**TASK BRIEF**
Only lines with the string "Advisory" should be returned from the data below.

─── INPUT FOR THIS TASK

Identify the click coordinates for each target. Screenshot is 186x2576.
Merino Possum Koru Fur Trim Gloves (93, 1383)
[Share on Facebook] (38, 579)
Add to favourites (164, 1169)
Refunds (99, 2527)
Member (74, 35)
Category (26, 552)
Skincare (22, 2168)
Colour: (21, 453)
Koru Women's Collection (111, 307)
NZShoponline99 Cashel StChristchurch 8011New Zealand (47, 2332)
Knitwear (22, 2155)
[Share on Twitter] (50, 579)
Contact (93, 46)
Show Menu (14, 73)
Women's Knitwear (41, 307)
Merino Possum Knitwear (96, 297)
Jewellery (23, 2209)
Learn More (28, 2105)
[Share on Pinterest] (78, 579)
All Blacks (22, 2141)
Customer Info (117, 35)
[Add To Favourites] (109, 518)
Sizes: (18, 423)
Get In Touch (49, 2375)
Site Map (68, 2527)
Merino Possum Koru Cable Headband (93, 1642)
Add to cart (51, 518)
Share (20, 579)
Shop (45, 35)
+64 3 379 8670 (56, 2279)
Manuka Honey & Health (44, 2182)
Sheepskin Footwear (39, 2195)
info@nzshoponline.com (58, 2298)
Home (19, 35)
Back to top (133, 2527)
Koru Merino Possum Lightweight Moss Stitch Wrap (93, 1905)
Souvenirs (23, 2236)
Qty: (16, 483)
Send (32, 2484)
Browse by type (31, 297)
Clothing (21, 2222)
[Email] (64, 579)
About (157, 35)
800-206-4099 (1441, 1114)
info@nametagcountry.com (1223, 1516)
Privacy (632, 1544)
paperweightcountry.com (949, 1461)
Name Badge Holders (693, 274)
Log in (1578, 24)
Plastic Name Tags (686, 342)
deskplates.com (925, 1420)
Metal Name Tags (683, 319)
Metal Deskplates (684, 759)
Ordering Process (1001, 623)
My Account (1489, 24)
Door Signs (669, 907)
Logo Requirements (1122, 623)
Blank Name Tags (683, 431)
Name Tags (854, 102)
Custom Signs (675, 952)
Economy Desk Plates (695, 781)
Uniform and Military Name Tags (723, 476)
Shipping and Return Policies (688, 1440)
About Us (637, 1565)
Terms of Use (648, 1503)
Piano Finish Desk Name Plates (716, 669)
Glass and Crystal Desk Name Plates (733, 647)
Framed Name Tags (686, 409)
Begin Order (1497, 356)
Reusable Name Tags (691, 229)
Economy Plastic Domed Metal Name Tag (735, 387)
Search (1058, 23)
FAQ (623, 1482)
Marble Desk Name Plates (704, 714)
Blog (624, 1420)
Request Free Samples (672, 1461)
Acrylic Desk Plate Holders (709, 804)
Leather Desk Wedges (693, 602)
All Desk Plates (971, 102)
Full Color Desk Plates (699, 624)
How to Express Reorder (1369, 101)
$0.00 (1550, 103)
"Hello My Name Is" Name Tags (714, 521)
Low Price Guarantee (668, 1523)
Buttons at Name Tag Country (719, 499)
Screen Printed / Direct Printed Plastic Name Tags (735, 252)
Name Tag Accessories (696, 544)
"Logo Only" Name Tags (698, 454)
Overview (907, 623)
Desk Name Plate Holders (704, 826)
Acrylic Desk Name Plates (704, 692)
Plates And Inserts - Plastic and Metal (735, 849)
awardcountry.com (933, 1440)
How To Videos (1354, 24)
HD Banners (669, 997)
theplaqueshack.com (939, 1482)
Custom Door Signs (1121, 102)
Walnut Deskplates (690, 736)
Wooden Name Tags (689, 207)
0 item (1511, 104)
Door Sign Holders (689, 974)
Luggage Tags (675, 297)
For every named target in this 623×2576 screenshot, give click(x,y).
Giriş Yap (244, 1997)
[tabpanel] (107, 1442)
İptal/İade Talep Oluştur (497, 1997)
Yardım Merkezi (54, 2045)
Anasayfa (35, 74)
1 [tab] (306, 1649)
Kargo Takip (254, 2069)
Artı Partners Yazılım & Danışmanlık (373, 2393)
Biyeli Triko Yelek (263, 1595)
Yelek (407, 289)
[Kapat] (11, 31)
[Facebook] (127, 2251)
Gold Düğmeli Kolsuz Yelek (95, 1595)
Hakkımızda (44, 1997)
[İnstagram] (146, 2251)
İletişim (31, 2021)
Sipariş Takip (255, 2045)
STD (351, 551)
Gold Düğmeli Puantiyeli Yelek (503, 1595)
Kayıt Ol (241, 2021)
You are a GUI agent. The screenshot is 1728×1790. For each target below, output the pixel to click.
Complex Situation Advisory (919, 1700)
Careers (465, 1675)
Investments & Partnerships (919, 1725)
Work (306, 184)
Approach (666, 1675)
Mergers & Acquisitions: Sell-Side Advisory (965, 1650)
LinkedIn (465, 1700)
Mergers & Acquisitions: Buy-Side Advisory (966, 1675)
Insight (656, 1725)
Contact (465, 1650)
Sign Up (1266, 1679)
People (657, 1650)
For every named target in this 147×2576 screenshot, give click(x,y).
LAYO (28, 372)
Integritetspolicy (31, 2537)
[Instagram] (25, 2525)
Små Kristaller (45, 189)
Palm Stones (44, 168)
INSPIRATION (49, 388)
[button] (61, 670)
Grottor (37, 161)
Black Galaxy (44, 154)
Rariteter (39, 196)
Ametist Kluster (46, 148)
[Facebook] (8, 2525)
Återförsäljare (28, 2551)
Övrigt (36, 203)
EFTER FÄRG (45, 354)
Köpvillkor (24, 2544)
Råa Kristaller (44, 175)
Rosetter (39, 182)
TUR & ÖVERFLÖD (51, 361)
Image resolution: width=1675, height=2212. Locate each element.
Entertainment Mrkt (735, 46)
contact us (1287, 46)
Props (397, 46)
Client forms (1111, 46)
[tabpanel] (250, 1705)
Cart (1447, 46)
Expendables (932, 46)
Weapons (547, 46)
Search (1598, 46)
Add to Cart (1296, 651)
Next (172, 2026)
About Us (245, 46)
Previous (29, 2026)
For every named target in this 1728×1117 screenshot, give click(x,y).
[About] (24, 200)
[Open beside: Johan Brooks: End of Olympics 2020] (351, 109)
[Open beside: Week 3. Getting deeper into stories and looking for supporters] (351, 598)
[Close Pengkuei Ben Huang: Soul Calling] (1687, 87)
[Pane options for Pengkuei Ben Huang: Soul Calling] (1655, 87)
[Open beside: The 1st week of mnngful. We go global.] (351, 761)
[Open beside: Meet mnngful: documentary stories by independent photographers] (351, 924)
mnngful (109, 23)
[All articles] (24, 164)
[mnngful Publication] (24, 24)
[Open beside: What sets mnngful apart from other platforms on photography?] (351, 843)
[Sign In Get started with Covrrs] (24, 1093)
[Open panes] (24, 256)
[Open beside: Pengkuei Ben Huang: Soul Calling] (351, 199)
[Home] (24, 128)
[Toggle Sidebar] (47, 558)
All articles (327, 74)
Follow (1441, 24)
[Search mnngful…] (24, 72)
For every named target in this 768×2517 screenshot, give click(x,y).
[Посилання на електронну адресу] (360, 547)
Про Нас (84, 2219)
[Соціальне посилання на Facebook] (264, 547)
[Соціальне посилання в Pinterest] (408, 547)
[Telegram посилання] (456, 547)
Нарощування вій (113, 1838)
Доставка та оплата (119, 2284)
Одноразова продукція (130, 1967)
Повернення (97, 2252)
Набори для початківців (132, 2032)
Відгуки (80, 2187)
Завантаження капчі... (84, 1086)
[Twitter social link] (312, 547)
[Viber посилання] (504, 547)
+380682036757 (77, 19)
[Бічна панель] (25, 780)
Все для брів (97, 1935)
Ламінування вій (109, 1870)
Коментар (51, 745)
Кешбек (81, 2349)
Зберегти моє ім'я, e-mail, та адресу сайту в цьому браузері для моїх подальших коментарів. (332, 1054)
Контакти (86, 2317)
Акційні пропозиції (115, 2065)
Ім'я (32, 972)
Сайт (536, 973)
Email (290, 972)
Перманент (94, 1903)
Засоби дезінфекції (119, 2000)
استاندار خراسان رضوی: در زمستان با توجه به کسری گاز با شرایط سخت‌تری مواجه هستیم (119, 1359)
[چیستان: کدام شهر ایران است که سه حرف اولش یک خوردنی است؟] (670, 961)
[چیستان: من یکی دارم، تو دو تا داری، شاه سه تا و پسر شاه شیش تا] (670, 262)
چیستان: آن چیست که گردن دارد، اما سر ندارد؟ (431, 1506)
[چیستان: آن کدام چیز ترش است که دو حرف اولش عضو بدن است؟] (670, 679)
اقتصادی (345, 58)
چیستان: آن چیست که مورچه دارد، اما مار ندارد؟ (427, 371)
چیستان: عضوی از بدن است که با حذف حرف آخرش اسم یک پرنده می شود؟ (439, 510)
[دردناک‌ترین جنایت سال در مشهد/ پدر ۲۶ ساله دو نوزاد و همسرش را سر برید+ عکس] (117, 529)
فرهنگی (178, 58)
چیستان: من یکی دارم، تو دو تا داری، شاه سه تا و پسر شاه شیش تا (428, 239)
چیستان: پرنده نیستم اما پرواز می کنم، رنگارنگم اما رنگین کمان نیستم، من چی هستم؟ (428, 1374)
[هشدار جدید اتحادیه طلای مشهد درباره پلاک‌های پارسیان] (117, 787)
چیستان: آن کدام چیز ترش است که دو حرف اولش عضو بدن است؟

──────

**EXERCISE ANSWER**
Complex Situation Advisory (919, 1700)
Mergers & Acquisitions: Sell-Side Advisory (965, 1650)
Mergers & Acquisitions: Buy-Side Advisory (966, 1675)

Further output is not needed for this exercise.